**Task instructions**:
Wherever the word "agent" appears in a line of the records, copy that line.

[Collected data entries]
↓↓↓

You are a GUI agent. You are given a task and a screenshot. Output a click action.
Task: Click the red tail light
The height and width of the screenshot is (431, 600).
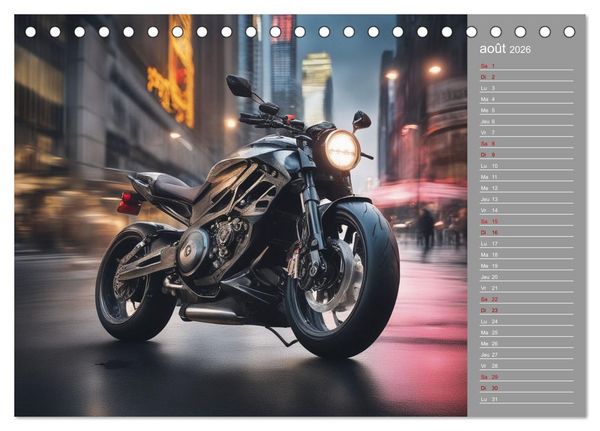(x=129, y=204)
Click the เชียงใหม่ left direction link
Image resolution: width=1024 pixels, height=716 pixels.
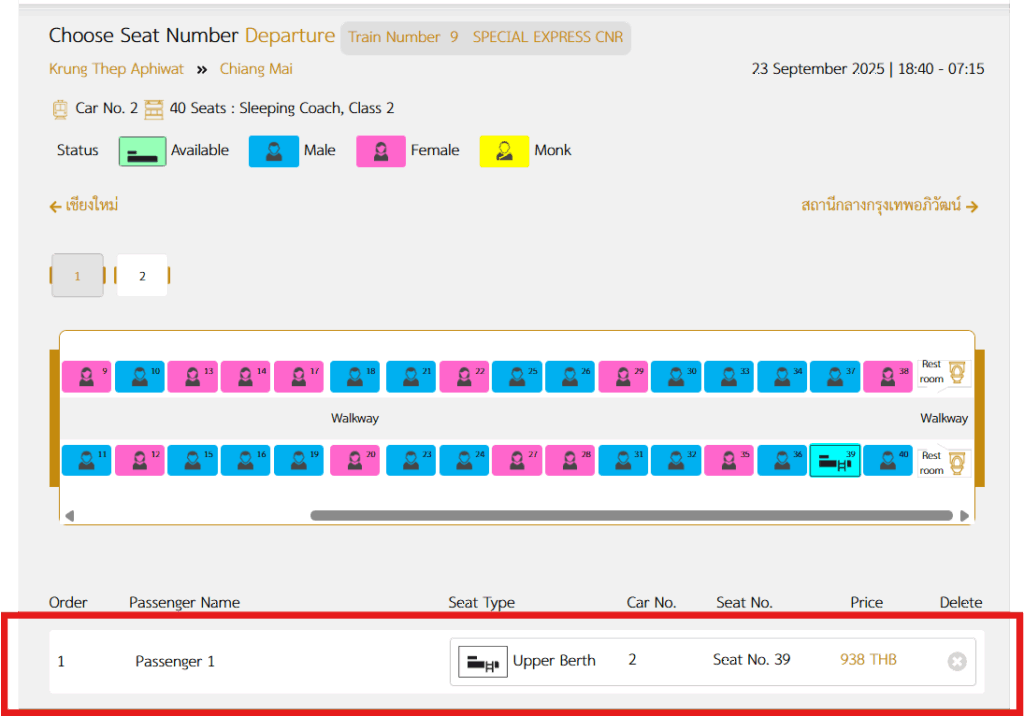[x=84, y=206]
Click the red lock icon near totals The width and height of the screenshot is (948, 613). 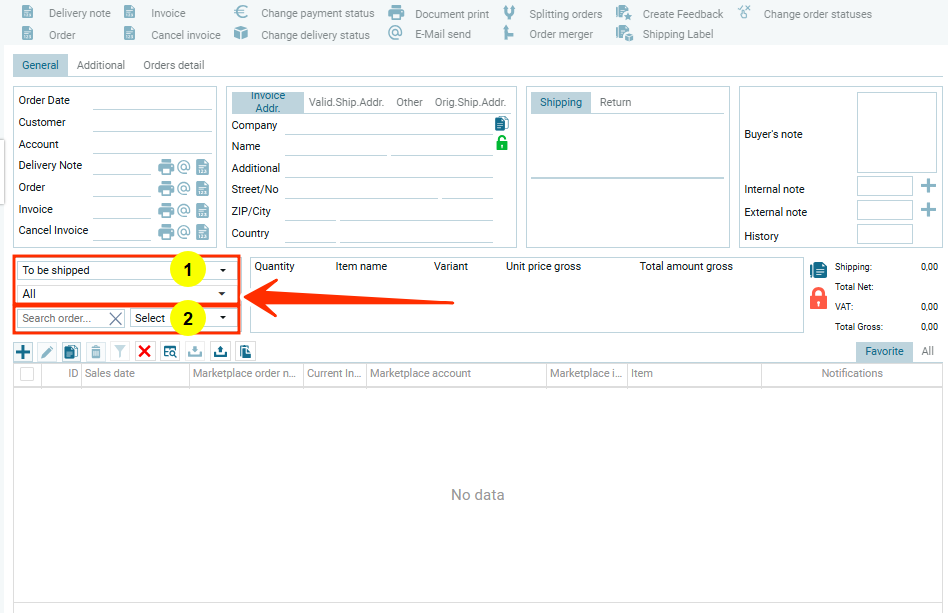coord(818,297)
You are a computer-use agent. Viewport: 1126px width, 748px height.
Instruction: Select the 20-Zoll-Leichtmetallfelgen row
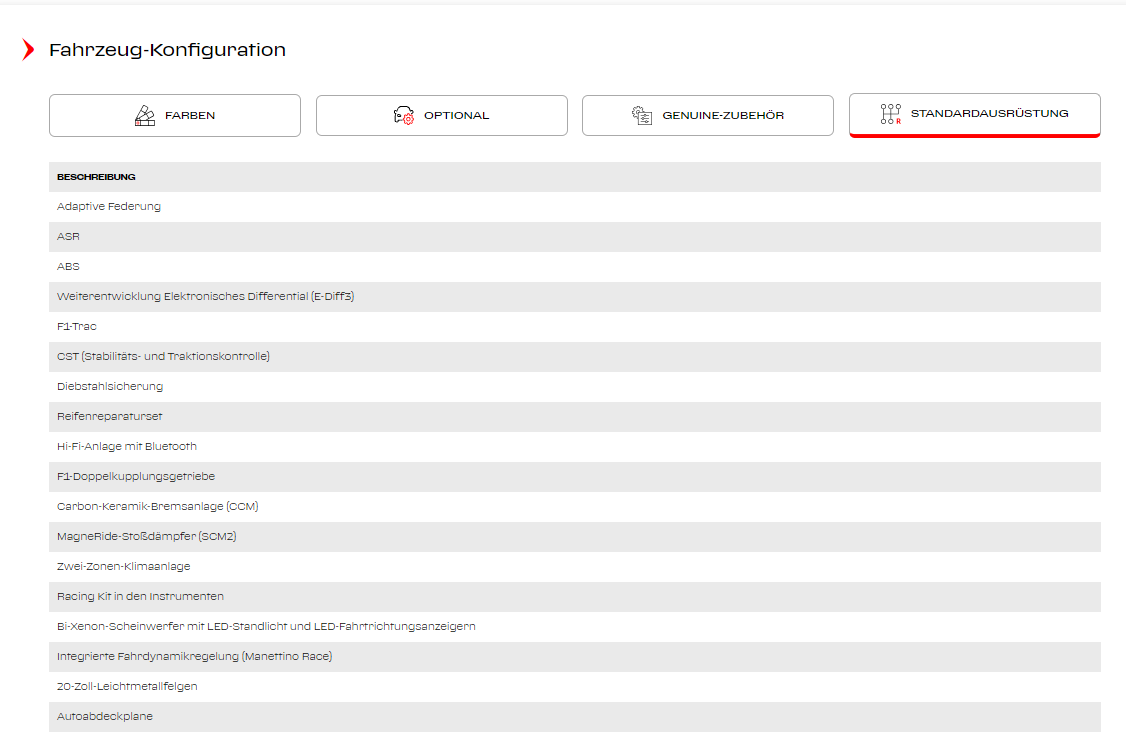[127, 687]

↑↑↑

**Answer box**:
You are a GUI agent. You are given a task and a screenshot. Output a click action.
You are a computer-use agent. Viewport: 1126px width, 748px height.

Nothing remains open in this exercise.